La réunion de New York, si elle se confirme, aura pour objectif, selon le porte-parole du département d’Etat américain John Kirby, d’«essayer d’obtenir un cadre et une architecture pour un cessez-le-feu» en Syrie.
Sur le terrain justement, les victimes continuent de s’accumuler. Rien que le week-end dernier, un attentat à la voiture piégée, revendiqué par Daech, a endeuillé la ville de Homs, tandis que le régime bombardait, de son côté, les localités de Douma, Harasta, Saqba et Arbin, dans la Ghouta orientale, causant plus de 45 morts.

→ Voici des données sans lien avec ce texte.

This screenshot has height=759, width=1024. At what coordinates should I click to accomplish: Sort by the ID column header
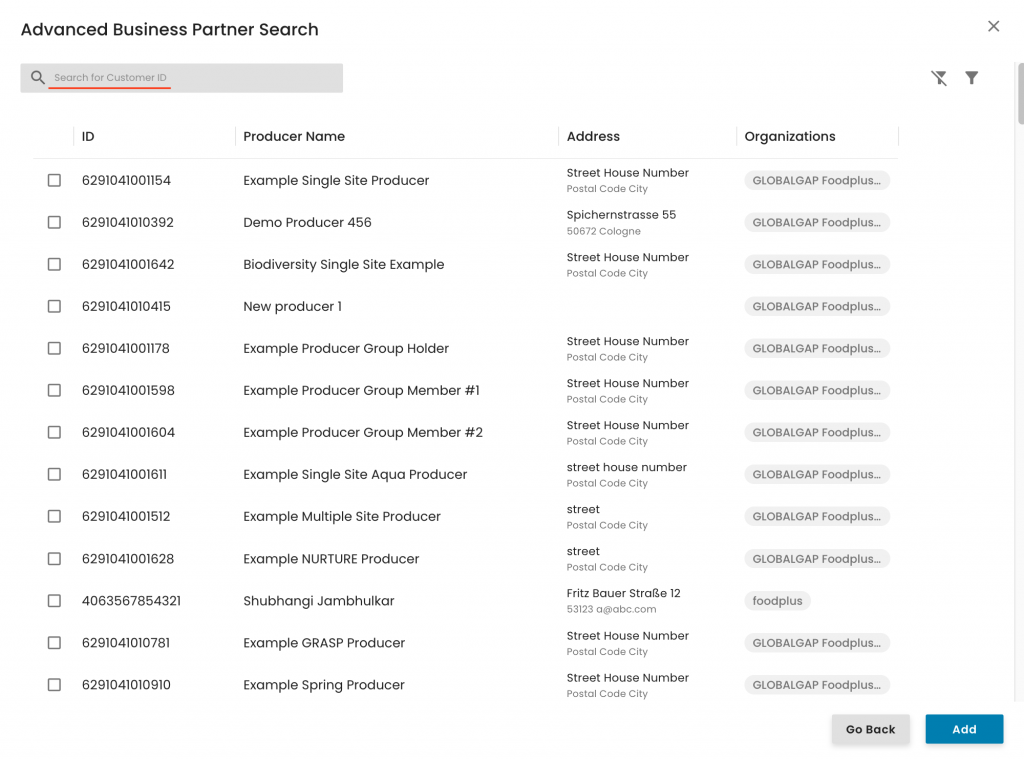[x=88, y=137]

Au début de la semaine dernière, des centaines de rebelles ont finalement quitté le quartier de Waer, le dernier qu’ils contrôlaient à Homs, en vertu d’un rare accord de cessez-le-feu supervisé par les Nations unies. Quand ils auront tous été évacués, la ville sera totalement contrôlée par les forces de Bachar el-Assad. Une victoire symbolique qui ne signifie pas pour autant que le combat est terminé, loin de là. La province d’Idlib reste encore sous le contrôle des rebelles, notamment du Front al-Nosra dans le nord et de l’Etat islamique dans l’est. La province centrale de Hama, elle aussi, témoigne d’un piétinement de l’armée du régime. Dans cette région importante, les rebelles continuent de progresser, tandis que l’armée syrienne peine à rester sur ses positions.

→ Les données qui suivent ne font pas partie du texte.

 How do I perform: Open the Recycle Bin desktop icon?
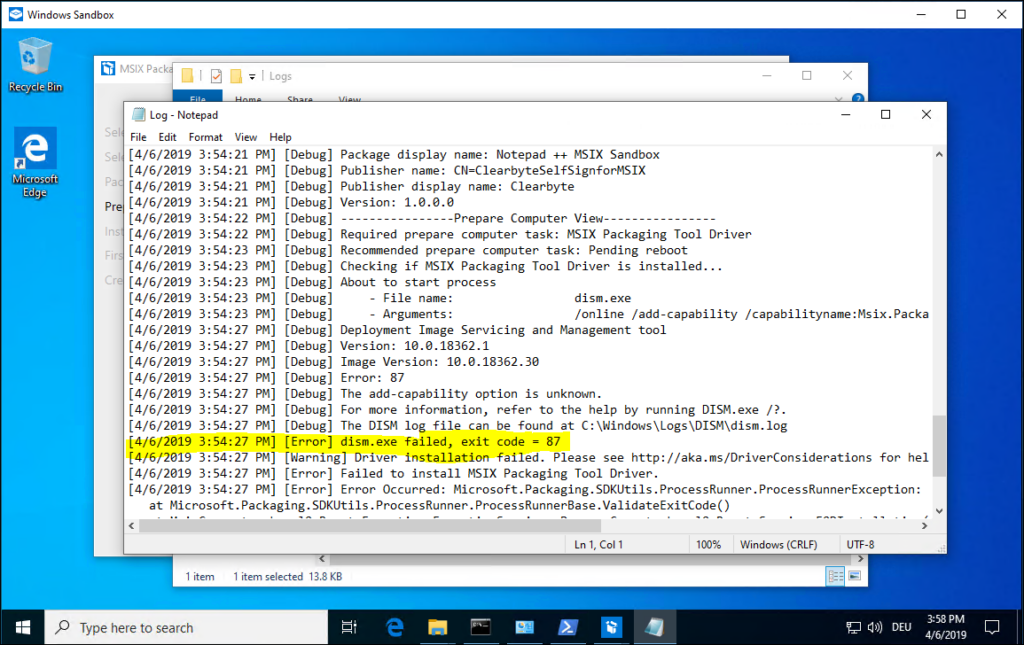click(x=35, y=63)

L’armée syrienne, soutenue par les combattants du Hezbollah au sol et l’aviation russe dans les airs, enregistre quelques progrès sur les fronts de Lattaquié, au nord-ouest et au sud de la ville d’Alep. Les troupes loyalistes sont d’ailleurs parvenues à se rapprocher de la frontière syro-turque, au nord de Lattaquié, toujours dans un souci de sécuriser ce que l’on appelle la Syrie utile. Elles ont repris aussi l’aéroport militaire de Marj el-Sultan, occupé depuis 2012 par des rebelles islamistes, dans la périphérie de Damas.
Jenny Saleh
Encore une coalition antiterroriste
L’Arabie saoudite a annoncé, mardi matin, la formation d’une nouvelle coalition islamique antiterroriste, qui rassemble 34 pays, dont l’Egypte, la Turquie, le Pakistan ou le Sénégal. L’Iran et l’Irak n’ont pas été invités à rejoindre ce nouveau groupe. Selon le communiqué de l’agence Spa, cette coalition, placée sous la conduite de l’Arabie saoudite, sera dotée d’un centre de commandement basé à Riyad pour «soutenir les opérations militaires dans la lutte contre le terrorisme». L’objectif affiché, selon le ministre saoudien de la Défense, Mohammad Ben Salmane, est de témoigner du «souci du monde islamique de combattre le terrorisme et d’être un partenaire dans la lutte mondiale contre ce fléau». Selon le futur prince héritier, cette coalition combattra «toute organisation terroriste» et pas uniquement l’Etat islamique.